◆ EXERCISE PROMPT: The records are to be repeated in full. Every line must match.

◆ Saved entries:
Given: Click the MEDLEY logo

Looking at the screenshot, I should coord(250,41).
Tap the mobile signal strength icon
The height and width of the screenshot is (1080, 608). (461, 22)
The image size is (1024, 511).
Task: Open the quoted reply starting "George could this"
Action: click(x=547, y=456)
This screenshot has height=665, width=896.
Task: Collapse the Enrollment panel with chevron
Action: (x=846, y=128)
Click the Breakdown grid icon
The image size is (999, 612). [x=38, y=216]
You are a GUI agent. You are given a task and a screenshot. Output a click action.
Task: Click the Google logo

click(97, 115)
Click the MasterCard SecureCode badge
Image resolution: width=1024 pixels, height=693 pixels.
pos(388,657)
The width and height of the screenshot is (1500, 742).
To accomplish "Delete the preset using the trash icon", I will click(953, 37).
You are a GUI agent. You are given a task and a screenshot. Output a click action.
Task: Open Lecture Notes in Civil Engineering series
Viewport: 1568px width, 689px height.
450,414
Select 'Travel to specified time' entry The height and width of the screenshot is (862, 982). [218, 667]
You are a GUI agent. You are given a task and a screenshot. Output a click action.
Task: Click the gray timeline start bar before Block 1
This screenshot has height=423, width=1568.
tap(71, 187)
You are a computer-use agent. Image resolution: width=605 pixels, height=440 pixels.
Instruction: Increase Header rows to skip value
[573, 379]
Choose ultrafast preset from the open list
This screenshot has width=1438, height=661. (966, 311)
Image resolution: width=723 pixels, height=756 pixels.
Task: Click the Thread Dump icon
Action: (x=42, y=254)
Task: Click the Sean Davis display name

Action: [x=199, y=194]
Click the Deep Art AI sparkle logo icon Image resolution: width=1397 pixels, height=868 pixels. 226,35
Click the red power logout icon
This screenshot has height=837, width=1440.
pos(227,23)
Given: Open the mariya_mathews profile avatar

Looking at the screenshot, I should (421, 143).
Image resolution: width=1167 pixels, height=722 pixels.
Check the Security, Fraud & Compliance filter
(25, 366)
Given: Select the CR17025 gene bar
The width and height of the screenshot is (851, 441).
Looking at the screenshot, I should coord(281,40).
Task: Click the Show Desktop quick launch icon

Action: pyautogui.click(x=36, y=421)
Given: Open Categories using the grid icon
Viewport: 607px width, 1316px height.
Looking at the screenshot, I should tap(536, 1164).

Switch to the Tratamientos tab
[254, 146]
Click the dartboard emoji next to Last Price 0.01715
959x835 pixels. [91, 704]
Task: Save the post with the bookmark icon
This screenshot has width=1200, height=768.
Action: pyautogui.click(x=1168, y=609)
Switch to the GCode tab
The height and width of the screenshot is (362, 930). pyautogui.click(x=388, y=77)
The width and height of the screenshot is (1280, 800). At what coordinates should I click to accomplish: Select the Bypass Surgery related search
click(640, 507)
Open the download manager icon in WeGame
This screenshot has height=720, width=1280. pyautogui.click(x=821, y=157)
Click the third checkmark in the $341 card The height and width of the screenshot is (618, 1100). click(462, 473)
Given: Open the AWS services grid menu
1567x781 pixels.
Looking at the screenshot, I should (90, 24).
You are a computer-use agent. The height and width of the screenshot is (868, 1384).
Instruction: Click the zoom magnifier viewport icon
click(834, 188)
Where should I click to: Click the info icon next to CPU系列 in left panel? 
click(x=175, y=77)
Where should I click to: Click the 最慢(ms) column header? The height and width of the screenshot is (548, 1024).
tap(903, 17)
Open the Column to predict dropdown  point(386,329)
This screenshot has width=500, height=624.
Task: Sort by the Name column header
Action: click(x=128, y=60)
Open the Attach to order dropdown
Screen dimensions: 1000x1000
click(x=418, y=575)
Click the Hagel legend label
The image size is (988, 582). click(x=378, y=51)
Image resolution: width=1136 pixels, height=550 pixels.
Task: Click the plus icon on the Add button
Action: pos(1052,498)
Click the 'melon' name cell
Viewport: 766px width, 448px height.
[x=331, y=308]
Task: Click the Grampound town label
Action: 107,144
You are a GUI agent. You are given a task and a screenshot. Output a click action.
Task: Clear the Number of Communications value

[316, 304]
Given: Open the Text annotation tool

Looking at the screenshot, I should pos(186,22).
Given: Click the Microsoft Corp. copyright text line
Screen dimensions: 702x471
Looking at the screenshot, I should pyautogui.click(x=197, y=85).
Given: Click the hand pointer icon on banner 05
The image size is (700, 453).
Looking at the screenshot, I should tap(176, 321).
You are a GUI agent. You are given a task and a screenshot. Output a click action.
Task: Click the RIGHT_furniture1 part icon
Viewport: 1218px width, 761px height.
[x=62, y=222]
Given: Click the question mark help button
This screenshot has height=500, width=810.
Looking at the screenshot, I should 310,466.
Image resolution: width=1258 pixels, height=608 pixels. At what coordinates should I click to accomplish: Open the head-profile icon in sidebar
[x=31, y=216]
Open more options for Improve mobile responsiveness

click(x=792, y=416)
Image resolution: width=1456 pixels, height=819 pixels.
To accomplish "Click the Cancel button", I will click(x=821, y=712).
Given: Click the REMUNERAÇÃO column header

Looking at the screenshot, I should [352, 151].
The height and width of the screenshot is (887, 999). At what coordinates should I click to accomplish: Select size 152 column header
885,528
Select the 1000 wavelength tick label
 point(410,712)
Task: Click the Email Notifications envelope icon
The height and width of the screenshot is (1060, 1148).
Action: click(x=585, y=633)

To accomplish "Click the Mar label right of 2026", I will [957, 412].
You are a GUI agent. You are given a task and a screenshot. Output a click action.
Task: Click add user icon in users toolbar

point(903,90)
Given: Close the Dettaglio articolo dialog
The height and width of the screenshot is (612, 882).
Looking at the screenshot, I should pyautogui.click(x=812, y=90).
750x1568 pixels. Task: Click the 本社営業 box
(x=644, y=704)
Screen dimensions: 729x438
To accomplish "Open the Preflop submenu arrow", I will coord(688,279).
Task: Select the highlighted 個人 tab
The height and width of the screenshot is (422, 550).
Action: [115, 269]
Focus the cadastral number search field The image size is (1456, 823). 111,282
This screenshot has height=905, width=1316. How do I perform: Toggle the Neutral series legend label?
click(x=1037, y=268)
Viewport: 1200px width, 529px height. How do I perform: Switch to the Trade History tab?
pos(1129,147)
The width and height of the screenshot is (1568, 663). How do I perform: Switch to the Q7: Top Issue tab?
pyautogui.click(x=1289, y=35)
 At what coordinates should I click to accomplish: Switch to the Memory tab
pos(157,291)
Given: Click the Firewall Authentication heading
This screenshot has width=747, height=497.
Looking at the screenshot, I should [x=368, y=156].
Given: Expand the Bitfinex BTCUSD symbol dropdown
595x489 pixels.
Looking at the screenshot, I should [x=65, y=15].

◆ RESULT OF THIS TASK:
Given: Click the MEDLEY logo

Looking at the screenshot, I should coord(250,41).
Tap the mobile signal strength icon
The height and width of the screenshot is (1080, 608). (461, 22)
The image size is (1024, 511).
Task: Open the quoted reply starting "George could this"
Action: click(x=547, y=456)
This screenshot has height=665, width=896.
Task: Collapse the Enrollment panel with chevron
Action: (x=846, y=128)
Click the Breakdown grid icon
The image size is (999, 612). [x=38, y=216]
You are a GUI agent. You are given a task and a screenshot. Output a click action.
Task: Click the Google logo

click(97, 115)
Click the MasterCard SecureCode badge
Image resolution: width=1024 pixels, height=693 pixels.
pos(388,657)
The width and height of the screenshot is (1500, 742).
To accomplish "Delete the preset using the trash icon", I will click(953, 37).
You are a GUI agent. You are given a task and a screenshot. Output a click action.
Task: Open Lecture Notes in Civil Engineering series
Viewport: 1568px width, 689px height.
450,414
Select 'Travel to specified time' entry The height and width of the screenshot is (862, 982). [218, 667]
You are a GUI agent. You are given a task and a screenshot. Output a click action.
Task: Click the gray timeline start bar before Block 1
This screenshot has height=423, width=1568.
tap(71, 187)
You are a computer-use agent. Image resolution: width=605 pixels, height=440 pixels.
Instruction: Increase Header rows to skip value
[573, 379]
Choose ultrafast preset from the open list
This screenshot has width=1438, height=661. (966, 311)
Image resolution: width=723 pixels, height=756 pixels.
Task: Click the Thread Dump icon
Action: (x=42, y=254)
Task: Click the Sean Davis display name

Action: [x=199, y=194]
Click the Deep Art AI sparkle logo icon Image resolution: width=1397 pixels, height=868 pixels. 226,35
Click the red power logout icon
This screenshot has height=837, width=1440.
pos(227,23)
Given: Open the mariya_mathews profile avatar

Looking at the screenshot, I should (421, 143).
Image resolution: width=1167 pixels, height=722 pixels.
Check the Security, Fraud & Compliance filter
(25, 366)
Given: Select the CR17025 gene bar
The width and height of the screenshot is (851, 441).
Looking at the screenshot, I should coord(281,40).
Task: Click the Show Desktop quick launch icon

Action: pyautogui.click(x=36, y=421)
Given: Open Categories using the grid icon
Viewport: 607px width, 1316px height.
Looking at the screenshot, I should tap(536, 1164).

Switch to the Tratamientos tab
[254, 146]
Click the dartboard emoji next to Last Price 0.01715
959x835 pixels. [91, 704]
Task: Save the post with the bookmark icon
This screenshot has width=1200, height=768.
Action: pyautogui.click(x=1168, y=609)
Switch to the GCode tab
The height and width of the screenshot is (362, 930). pyautogui.click(x=388, y=77)
The width and height of the screenshot is (1280, 800). At what coordinates should I click to accomplish: Select the Bypass Surgery related search
click(640, 507)
Open the download manager icon in WeGame
This screenshot has height=720, width=1280. pyautogui.click(x=821, y=157)
Click the third checkmark in the $341 card The height and width of the screenshot is (618, 1100). click(462, 473)
Given: Open the AWS services grid menu
1567x781 pixels.
Looking at the screenshot, I should (90, 24).
You are a computer-use agent. The height and width of the screenshot is (868, 1384).
Instruction: Click the zoom magnifier viewport icon
click(834, 188)
Where should I click to: Click the info icon next to CPU系列 in left panel? 
click(x=175, y=77)
Where should I click to: Click the 最慢(ms) column header? The height and width of the screenshot is (548, 1024).
tap(903, 17)
Open the Column to predict dropdown  point(386,329)
This screenshot has width=500, height=624.
Task: Sort by the Name column header
Action: click(x=128, y=60)
Open the Attach to order dropdown
Screen dimensions: 1000x1000
click(x=418, y=575)
Click the Hagel legend label
The image size is (988, 582). click(x=378, y=51)
Image resolution: width=1136 pixels, height=550 pixels.
Task: Click the plus icon on the Add button
Action: pos(1052,498)
Click the 'melon' name cell
Viewport: 766px width, 448px height.
[x=331, y=308]
Task: Click the Grampound town label
Action: 107,144
You are a GUI agent. You are given a task and a screenshot. Output a click action.
Task: Clear the Number of Communications value

[316, 304]
Given: Open the Text annotation tool

Looking at the screenshot, I should pos(186,22).
Given: Click the Microsoft Corp. copyright text line
Screen dimensions: 702x471
Looking at the screenshot, I should pyautogui.click(x=197, y=85).
Given: Click the hand pointer icon on banner 05
The image size is (700, 453).
Looking at the screenshot, I should tap(176, 321).
You are a GUI agent. You are given a task and a screenshot. Output a click action.
Task: Click the RIGHT_furniture1 part icon
Viewport: 1218px width, 761px height.
[x=62, y=222]
Given: Click the question mark help button
This screenshot has height=500, width=810.
Looking at the screenshot, I should 310,466.
Image resolution: width=1258 pixels, height=608 pixels. At what coordinates should I click to accomplish: Open the head-profile icon in sidebar
[x=31, y=216]
Open more options for Improve mobile responsiveness

click(x=792, y=416)
Image resolution: width=1456 pixels, height=819 pixels.
To accomplish "Click the Cancel button", I will click(x=821, y=712).
Given: Click the REMUNERAÇÃO column header

Looking at the screenshot, I should [352, 151].
The height and width of the screenshot is (887, 999). At what coordinates should I click to accomplish: Select size 152 column header
885,528
Select the 1000 wavelength tick label
 point(410,712)
Task: Click the Email Notifications envelope icon
The height and width of the screenshot is (1060, 1148).
Action: click(x=585, y=633)

To accomplish "Click the Mar label right of 2026", I will [957, 412].
You are a GUI agent. You are given a task and a screenshot. Output a click action.
Task: Click add user icon in users toolbar

point(903,90)
Given: Close the Dettaglio articolo dialog
The height and width of the screenshot is (612, 882).
Looking at the screenshot, I should pyautogui.click(x=812, y=90).
750x1568 pixels. Task: Click the 本社営業 box
(x=644, y=704)
Screen dimensions: 729x438
To accomplish "Open the Preflop submenu arrow", I will coord(688,279).
Task: Select the highlighted 個人 tab
The height and width of the screenshot is (422, 550).
Action: [115, 269]
Focus the cadastral number search field The image size is (1456, 823). 111,282
This screenshot has height=905, width=1316. How do I perform: Toggle the Neutral series legend label?
click(x=1037, y=268)
Viewport: 1200px width, 529px height. How do I perform: Switch to the Trade History tab?
pos(1129,147)
The width and height of the screenshot is (1568, 663). How do I perform: Switch to the Q7: Top Issue tab?
pyautogui.click(x=1289, y=35)
 At what coordinates should I click to accomplish: Switch to the Memory tab
pos(157,291)
Given: Click the Firewall Authentication heading
This screenshot has width=747, height=497.
Looking at the screenshot, I should [x=368, y=156].
Given: Expand the Bitfinex BTCUSD symbol dropdown
595x489 pixels.
Looking at the screenshot, I should [x=65, y=15].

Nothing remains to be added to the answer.